I think there are also mistaken ideas in this post, though. Practically there may be a big difference between a good friend who knows me well and can make recommendations to me, and a machine learning algorithm that has seen my behavior and is making recommendations based on that behavior. However, it's important to remember that philisophically, there is not a fundamental difference. Neither the person nor the machine has studied my computational machinery in any serious way; both are basing their recommendations entirely on externally visible actions. If we're not careful, we end up defining recommendations as things that can only happen if we have solved the problem of "strong AI", and can fully simulate a human. The existence of good friends who are good recommenders despite not having a strong AI model of how my brain works, demonstrates that is not necessary.

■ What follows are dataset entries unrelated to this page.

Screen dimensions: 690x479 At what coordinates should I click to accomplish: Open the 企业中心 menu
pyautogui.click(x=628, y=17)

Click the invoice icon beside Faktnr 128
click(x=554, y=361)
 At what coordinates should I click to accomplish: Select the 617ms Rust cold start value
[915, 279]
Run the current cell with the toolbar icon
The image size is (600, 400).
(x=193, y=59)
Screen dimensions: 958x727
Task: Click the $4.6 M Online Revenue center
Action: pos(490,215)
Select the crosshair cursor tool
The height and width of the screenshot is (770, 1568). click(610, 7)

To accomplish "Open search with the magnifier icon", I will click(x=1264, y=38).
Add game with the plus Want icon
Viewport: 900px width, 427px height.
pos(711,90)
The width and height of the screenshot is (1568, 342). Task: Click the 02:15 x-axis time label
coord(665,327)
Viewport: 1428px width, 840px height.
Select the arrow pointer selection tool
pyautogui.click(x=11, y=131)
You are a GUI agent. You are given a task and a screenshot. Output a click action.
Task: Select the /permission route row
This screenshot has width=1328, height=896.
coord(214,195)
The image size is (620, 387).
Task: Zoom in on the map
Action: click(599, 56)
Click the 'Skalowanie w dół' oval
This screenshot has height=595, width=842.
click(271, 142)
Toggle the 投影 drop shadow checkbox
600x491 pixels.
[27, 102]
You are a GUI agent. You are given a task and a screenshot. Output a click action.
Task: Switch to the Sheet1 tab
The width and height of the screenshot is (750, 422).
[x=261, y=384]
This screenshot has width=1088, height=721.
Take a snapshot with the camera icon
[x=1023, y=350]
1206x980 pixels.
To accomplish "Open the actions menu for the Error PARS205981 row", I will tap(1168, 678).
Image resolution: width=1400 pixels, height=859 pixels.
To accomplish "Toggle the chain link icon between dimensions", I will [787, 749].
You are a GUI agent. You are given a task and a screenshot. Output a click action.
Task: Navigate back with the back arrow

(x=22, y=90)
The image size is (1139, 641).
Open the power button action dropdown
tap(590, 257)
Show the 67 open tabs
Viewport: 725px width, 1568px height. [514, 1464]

(My arguments are based on the hypothesis that the human theory of mind is primarily based on observation (a posteriori), rather than based on reflection (my brain works like this, therefore your brain must be similar) ... It is possible that that hypothesis is incorrect, and that humans are able to reflect on their own computational mechanisms in a way that yields insight into the way others' brains work, in ways that are not available to a computer that cannot simulate a human brain. I don't have good scientific evidence one way or the other, but my own experience is that people are lousy at understanding other people's computation mechanisms. (One of my friends, a psychology Ph.D., encodes this perspective as "don't reason based on your guesses about other people's motivations". Instead, he encourages reasoning based on their observed behavior.)

John

Steven Ruttenberg said...

John, I personally am thrilled when I discover something new that I really enjoy. Ideally this is the function of recommender systems; not simply to re-introduce you to something you already know exists. There may be people who need to be semi-familiar with something in order to appreciate it upon re-introduction, but that's not me or most of my friends. I think most people are prepared to evaluate new media, ideas, products and other people, though there may need to be a rumination period.

A good friend understands you better than simply the sum of a few of your past choices. As much as your choices are based on your attitudes, values and personality, a good friend has a real advantage (practically and philosophically). Your choices are only the effect of what a good friend already knows about you. Of course, a good friend may have severe limitations of exposure, perception, and natural ability to intuit a potential match between the person and the item.

Recommendations do not require 'strong AI', and our system does not attempt it. But a filter should become more accurate the better it 'understands' a person's way of thinking (the cause). A good friend understands your brain, often better than you do. I think people build a model of people they have relationships with. Often it is an idealized model, often highly simplified, often starting out identical to their self-model, but nonetheless constantly refined.